チェキは1枚約1,000〜1,500円。1回に撮影できる上限は10枚までと決まっていて、時間にしてだいたい3分弱。もっと話したい人は、撮影が終わったあとに再び受付(キャッシャー)に並び直す「ループ」をして、また10枚を追加します。その繰り返しができるのは、受付が終了するまでの限られた時間だけです。
通い始めの頃は、「3分も話せれば十分」と思っていました。でも、いつの間にかその数分間の価値が、自分の中で何よりも大きくなっていたんです。
私は推しを見るために名古屋まで遠征していました。
けれど、どうしても外せない予定があり、参加できるのは「1部」のみ。2部の公演を見ずに帰らなければいけないスケジュールでした。
遠征までして名古屋に来たのだから、限られた1部の時間の中で、できる限り推しと一緒に時間を過ごそう。たくさんチェキを撮って、たくさんお話をしようと思っていた。そう意気込んでチェキ列に並んでいた。

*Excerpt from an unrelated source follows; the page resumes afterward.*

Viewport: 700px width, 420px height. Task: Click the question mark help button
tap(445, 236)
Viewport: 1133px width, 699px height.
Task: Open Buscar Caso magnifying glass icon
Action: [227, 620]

ですが、私の推しメンはとても人気のあるメンバーでした。
列は途切れることがなく、限られた時間の中で私が並べたのは、たったの1回。上限の10枚(約3分間)を消化したところで、無情にも1部の時間が終わってしまいました。
「もっと話したかった」という気持ちはもちろんありました。でも、それ以上に私の心を占めたのは、「もっとチェキ券を買いたかったのに、買うことすらできなかった」という強烈な悔しさでした。
1回につき1万5,000円。お金を払って応援したいという気持ちも時間も準備してきたのに、それを受け取ってもらう枠すら残っていなかったんです。

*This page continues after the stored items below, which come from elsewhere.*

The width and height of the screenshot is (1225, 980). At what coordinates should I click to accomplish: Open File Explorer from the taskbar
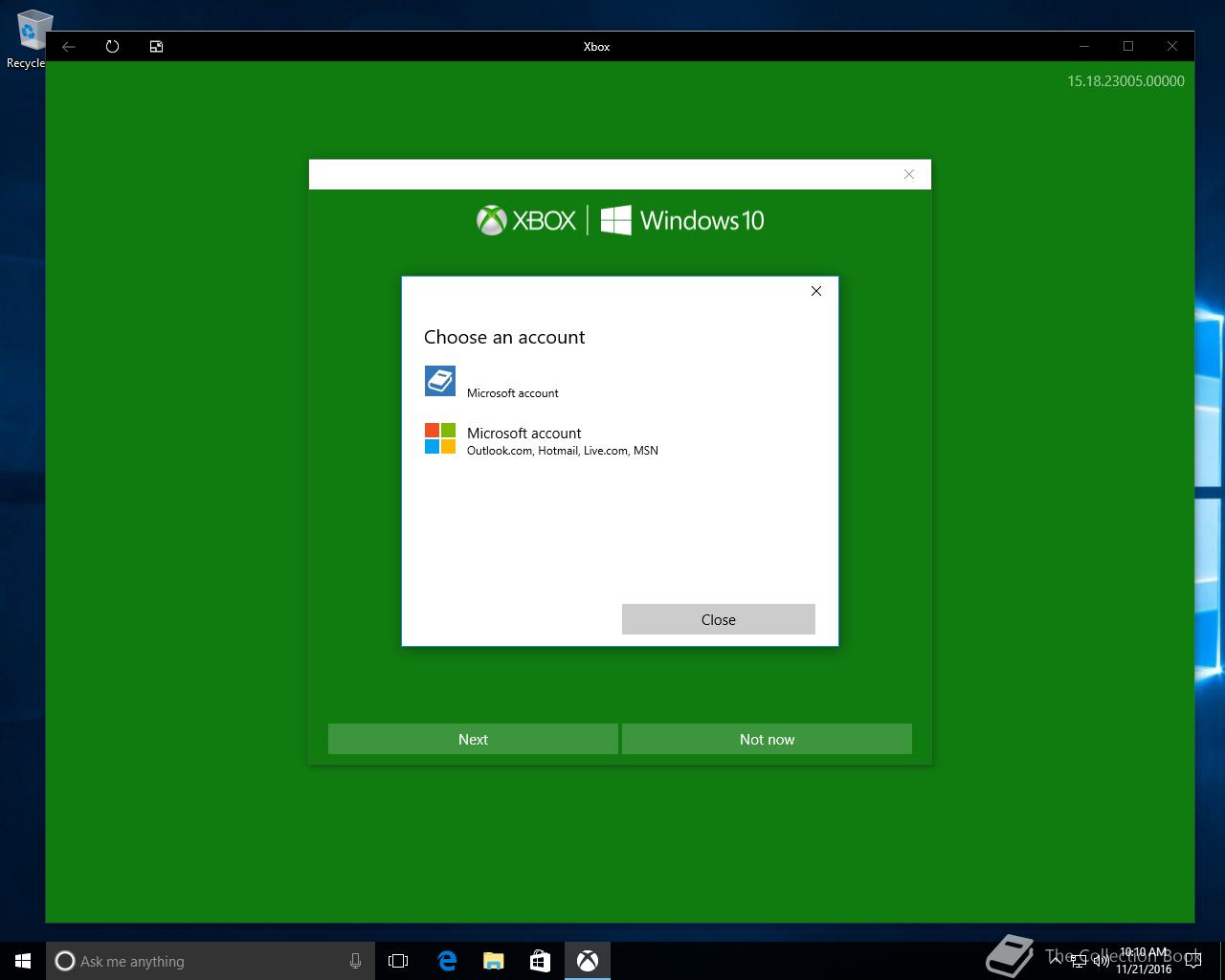493,961
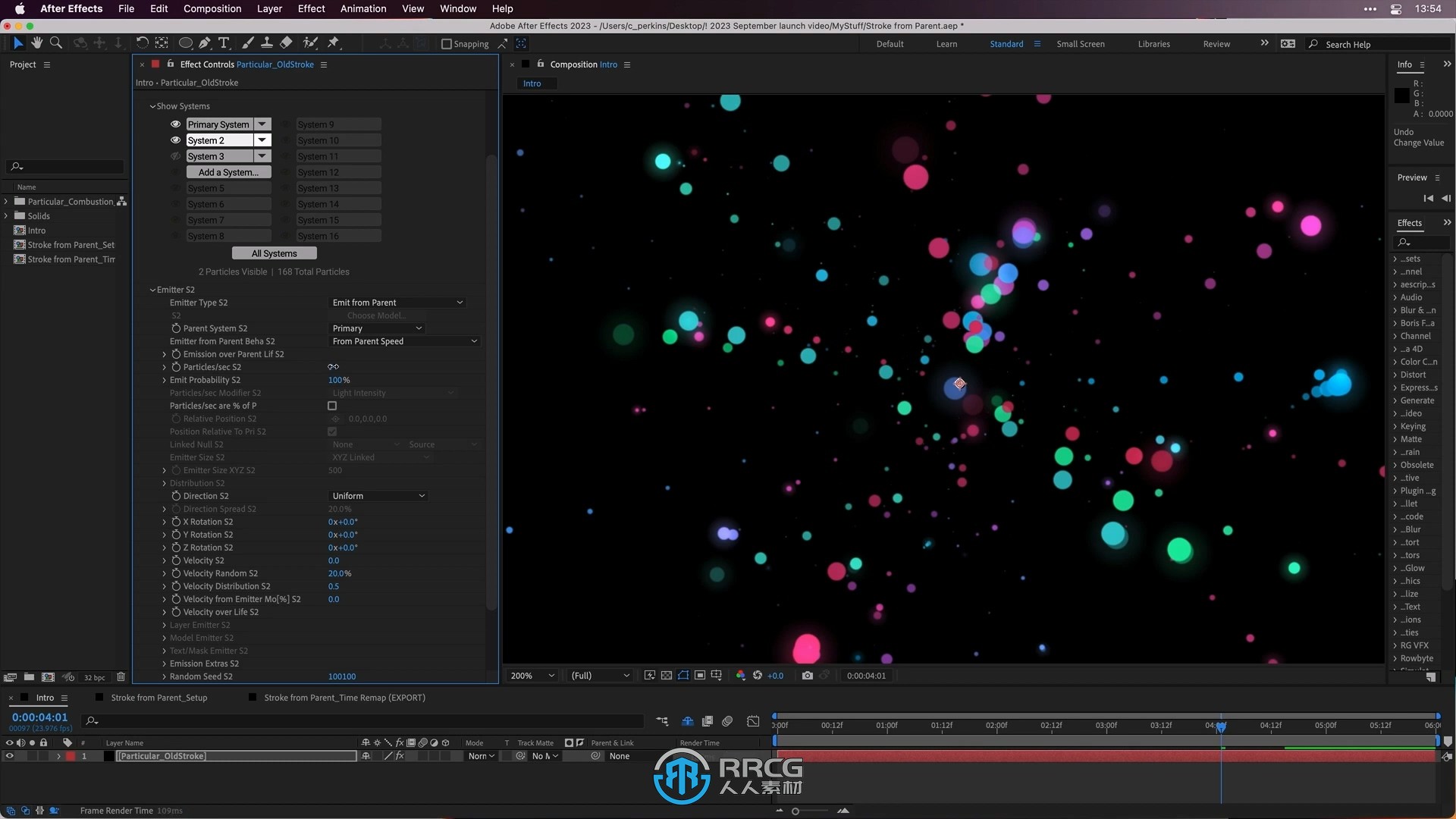This screenshot has width=1456, height=819.
Task: Click the Intro composition tab
Action: tap(531, 83)
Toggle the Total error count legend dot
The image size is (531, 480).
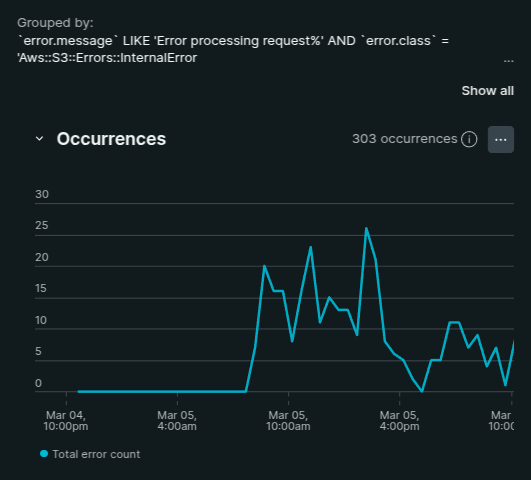[x=44, y=454]
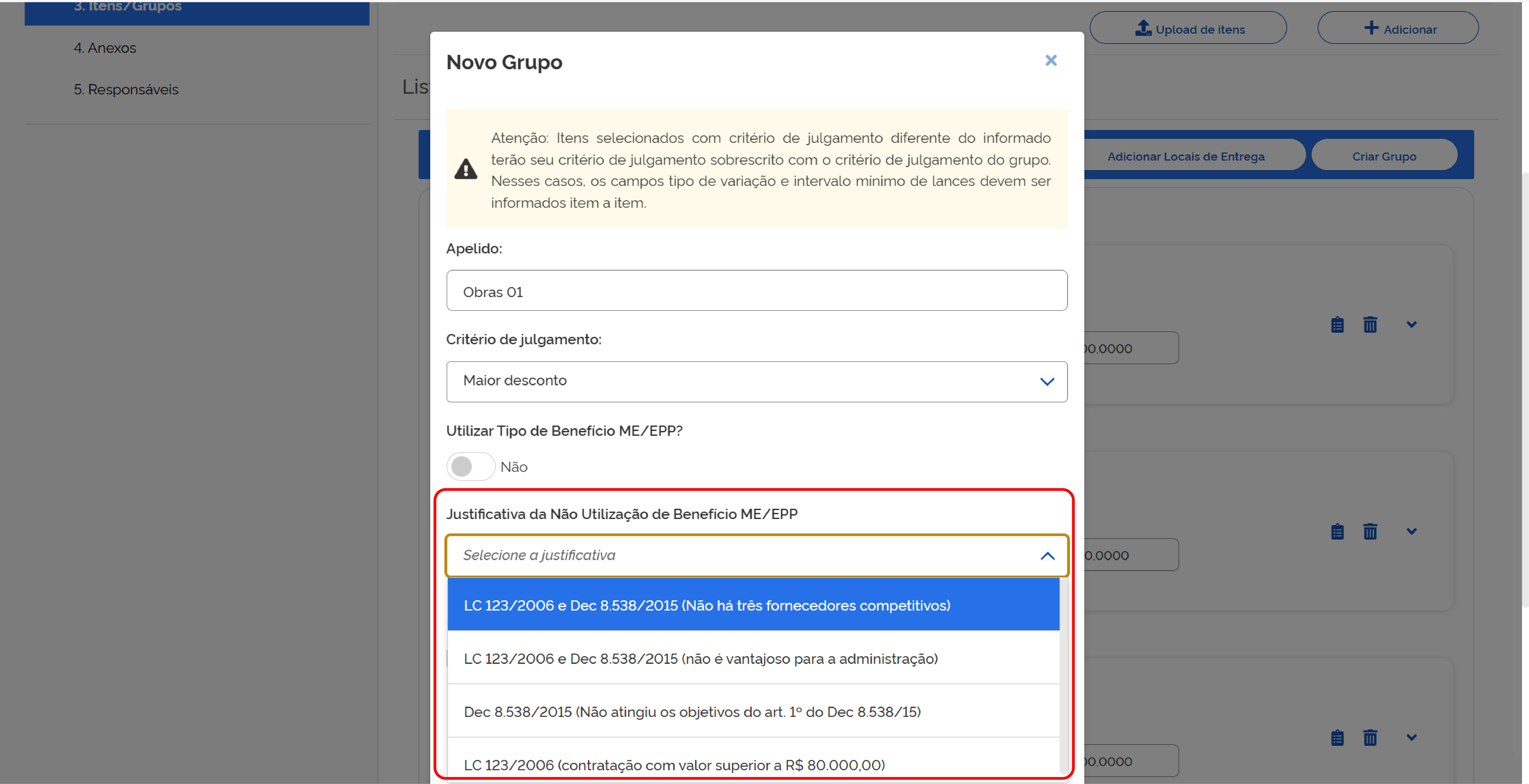1529x784 pixels.
Task: Delete first item with trash icon
Action: pyautogui.click(x=1370, y=325)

悲しい気持ちのまま会場の外へ出ると、たまたま友達がそこにいました。
気を張っていたタガが外れたように涙が溢れてきて、私は泣きながら友達に自分の気持ちを打ち明けました。「もっとチェキ券を買いたかった」「お金を使いたかったのにできなかった」と。
友達にメンケアされながら、ふと自分を客観視した瞬間がありました。 「あ、私、完全にメン地下のオタクに染まってしまっているな」と。
ただライブを楽しむだけではなく、推しにお金を落とすことで応援したいと思っていること。そして、それが叶わなかっただけで、友達の前で涙を流してしまうほど感情を揺さぶられていること。